Quand on joue beaucoup la comm, il faut s'attendre à ce que les opposants fassent de même. Les politiques sont des professionnels du débinage. Ce que dit Hamon sur les élites est de la démagogie pure dont la seule fonction est de discréditer l'adversaire. C'est la seule chose qu'on apprend à gauche depuis très longtemps. Cette fois, il cède au populisme à la mode qui fédère des mécontentements hétéroclites en mettant tout sur le dos des « zélites ». C'est devenu une vraie difficulté pour les gouvernements en place, du fait que les médias actuels font dans la surenchère sur les scandales et les ragots et qu'il n'y a donc pas de relais pour les trucs intéressants. Le résultat est ici que tout le monde joue à savonner la planche de Macron, avec comme résultat de scier la branche sur laquelle tout le monde est assis !

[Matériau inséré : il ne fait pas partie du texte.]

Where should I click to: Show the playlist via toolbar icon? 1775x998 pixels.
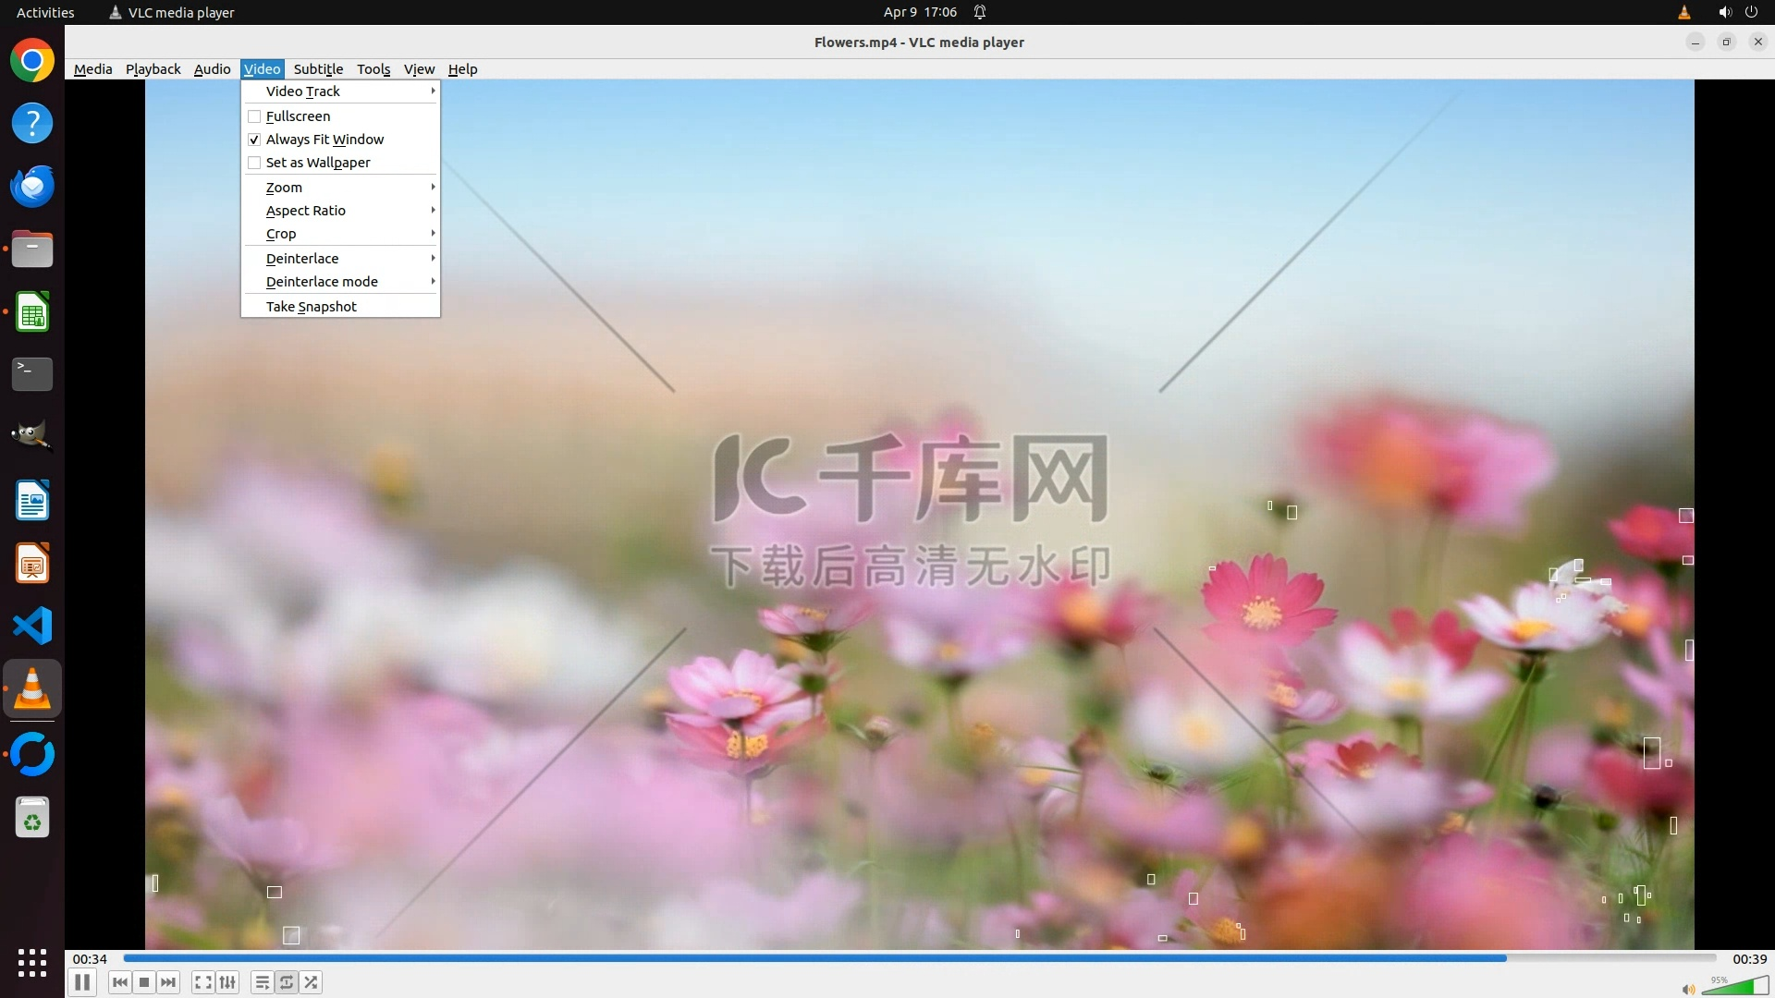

Au cours de l'interview de Hamon, outre cette démagogie décevante de sa part, sa critique des autres tendances de gauche (France insoumise, les communistes, EELV, le PS) se réduit à exiger qu'ils se soumettent à sa propre tendance sous son autorité. C'est exactement ce que font les autres (tout en disant le contraire). Comme j'ai eu l'occasion de le dire souvent, la gauche a gardé ses mauvaises habitudes organisationnelles staliniennes et ne sait pas discuter ni respecter les minorités : les différentes tendances internes doivent se rallier à la motion majoritaire et faire comme si elles n'existaient pas. C'est encore plus difficile maintenant que les partis ont éclaté (on peut envisager que les leaders se détestent toujours autant).

Au final, on peut dire que la fin du parlementarisme classique de la Troisième et de la Quatrième République a été une erreur dont la France ne se remet pas. Le marchandage qui avait cours était critiqué par les réactionnaires comme une décadence républicaine. Mais les choses étaient plus claires et les tribuns d'alors avaient un peu plus d'envergure. C'est encore pire de faire semblant d'être d'accord quand on marchande en catimini. C'est normal pour la gauche, qui refuse les « réalités du marché », d'en subir les conséquences.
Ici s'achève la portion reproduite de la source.